_Your goal_
Look through the data below and extract, unchanged, the lines from the one that contains "The height and width of the screenshot is (372, 837)." to the one that contains "Given: Click the Stop hand action icon", both included.

Stored data entries:
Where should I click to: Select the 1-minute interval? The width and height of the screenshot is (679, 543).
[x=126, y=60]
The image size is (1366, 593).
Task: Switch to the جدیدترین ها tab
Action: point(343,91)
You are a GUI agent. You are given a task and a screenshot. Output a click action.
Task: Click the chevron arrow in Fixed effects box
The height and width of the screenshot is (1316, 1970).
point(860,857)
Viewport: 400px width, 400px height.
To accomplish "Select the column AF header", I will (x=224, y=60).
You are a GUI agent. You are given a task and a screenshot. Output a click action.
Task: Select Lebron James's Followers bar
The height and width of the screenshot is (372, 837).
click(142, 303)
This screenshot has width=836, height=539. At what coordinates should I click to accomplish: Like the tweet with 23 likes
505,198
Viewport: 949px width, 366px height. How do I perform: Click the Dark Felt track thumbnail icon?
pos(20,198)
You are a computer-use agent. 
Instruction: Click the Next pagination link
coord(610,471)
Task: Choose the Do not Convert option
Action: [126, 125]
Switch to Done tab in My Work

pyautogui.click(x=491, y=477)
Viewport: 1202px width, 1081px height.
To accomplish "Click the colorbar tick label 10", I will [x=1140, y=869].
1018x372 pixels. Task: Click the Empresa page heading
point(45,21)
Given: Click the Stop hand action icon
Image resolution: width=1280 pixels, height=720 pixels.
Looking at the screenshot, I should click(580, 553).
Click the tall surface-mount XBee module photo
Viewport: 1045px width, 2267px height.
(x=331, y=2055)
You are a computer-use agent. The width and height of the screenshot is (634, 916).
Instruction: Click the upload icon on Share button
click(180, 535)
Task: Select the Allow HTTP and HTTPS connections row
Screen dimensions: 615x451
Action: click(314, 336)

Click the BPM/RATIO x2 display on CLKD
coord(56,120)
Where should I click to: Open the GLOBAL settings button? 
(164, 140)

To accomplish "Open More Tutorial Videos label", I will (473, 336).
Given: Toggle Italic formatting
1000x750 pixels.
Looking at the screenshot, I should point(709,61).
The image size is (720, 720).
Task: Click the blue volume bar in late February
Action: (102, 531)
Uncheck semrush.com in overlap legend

_Task output_
The height and width of the screenshot is (372, 837).
click(142, 303)
This screenshot has width=836, height=539. At what coordinates should I click to accomplish: Like the tweet with 23 likes
505,198
Viewport: 949px width, 366px height. How do I perform: Click the Dark Felt track thumbnail icon?
pos(20,198)
You are a computer-use agent. 
Instruction: Click the Next pagination link
coord(610,471)
Task: Choose the Do not Convert option
Action: [126, 125]
Switch to Done tab in My Work

pyautogui.click(x=491, y=477)
Viewport: 1202px width, 1081px height.
To accomplish "Click the colorbar tick label 10", I will [x=1140, y=869].
1018x372 pixels. Task: Click the Empresa page heading
point(45,21)
Given: Click the Stop hand action icon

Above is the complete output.